A small, strangely amused smile curled his lips. "Time has been very good to me," he remarked.

"We should go," Gendo said, all business now that the token pleasantries had been dispensed with, even with a man he could call friend. "I have a car waiting outside."

"Of course," Hunter agreed.

Though the psychologist wasn't perturbed by Gendo's brusqueness, Fuyutski still felt the need to try and make up for it.

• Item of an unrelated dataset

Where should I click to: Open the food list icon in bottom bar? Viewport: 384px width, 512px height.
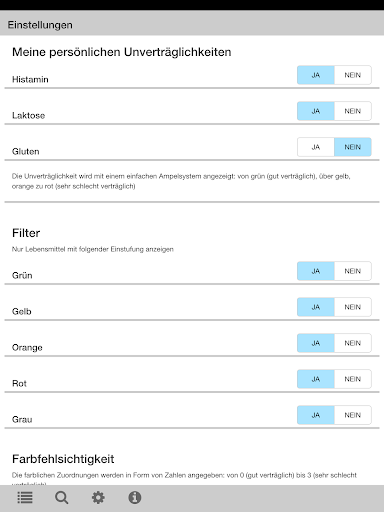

"We very much appreciate you coming all this way for this," he told Hunter. "There aren't many psychologists out there who we feel we can trust to handle this matter with an appropriate level of tact and discretion."

By which he of course meant that it would be difficult to find another head shrink who'd be willing to rubber stamp the pilots as fit for duty regardless of their actual mental states, but there was no need to acknowledge that ugly little truth, especially in so public a place.

"Oh, I'm quite happy to help," Hunter assured him. "I hope you'll forgive any…implied morbidity on my part, but I expect it to be fascinating to work with individuals who have been through so much, and had such a great and unique responsibility foisted upon them at such a young age. And in any case, I've been wanting to take a trip to Tokyo-3 for some time now, anyway. I understand that that girl who's been calling herself the Flash lives there?"

"So it would seem," Fuyutski said. He had forgotten that the man had once lived in Keystone City and would thus probably have an interest in such things as a result. "Though to be honest, I doubt you'll get so much as a look at her. Aside from maybe a red blur, if you're lucky." He added with a small chuckle.

"I wouldn't be so sure about that, Kozo," Hunter said. "I tend to be…fortunate when it comes to that sort of thing."

Fuyutski frowned slightly, then shrugged it off. "Well, I suppose anything can happen, Dr. Zolomon."


Author's Notes: Fans of the Flash will recognize the names Axel Walker and Hunter Zolomon. Said fans may also note that Barry didn't have much to do with either of them; it was Wally who knew them best. As I said before, I do plan to play fairly loosely with the Flash mythos here, which includes a good bit of mixing Barry's and Wally's personal histories.

In any case, thanks as always to my readers and reviewers, and thanks to my beta reader as well.